Les entreprises de plus de neuf salariés sont assujetties au versement transport dont le produit est consacré au financement des transports urbains collectifs. Les taux applicables sont fixés en province par les autorités organisatrices de transports dans les limites de taux fixées par la loi de finances. Ces taux sont actuellement de 0,55 p. 100 lorsque la population de la commune ou de l’établissement public est comprise en 10 000 et 100 000, et de 1 p. 100 lorsque cette population est supérieure à 100 000 habitants.
Le présent amendement propose de moduler ce taux en fonction de l’importance de la population.
En effet, les agglomérations importantes ont des besoins de financement pour les transports en commun qui ne sont pas comparables à ceux d’agglomérations plus petites.

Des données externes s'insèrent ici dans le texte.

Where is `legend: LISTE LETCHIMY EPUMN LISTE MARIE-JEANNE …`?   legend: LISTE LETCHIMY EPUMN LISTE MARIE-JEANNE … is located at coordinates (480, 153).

Si la progressivité du prélèvement est justifiée par un besoin de financement proportionnel à la taille de l’agglomération, il est justifié de leur permettre de financer leur réseau de transports dans des conditions satisfaisantes, et de lisser les effets de seuil.
Le versement transport en l’état actuel ne permet pas de subvenir à la totalité de ces besoins qui sont en partie couvert par le budget principal des collectivités. Cette mesure permettrait en outre de décharger le budget principal des collectivités des charges liées au transport pour une plus grande transparence fiscale.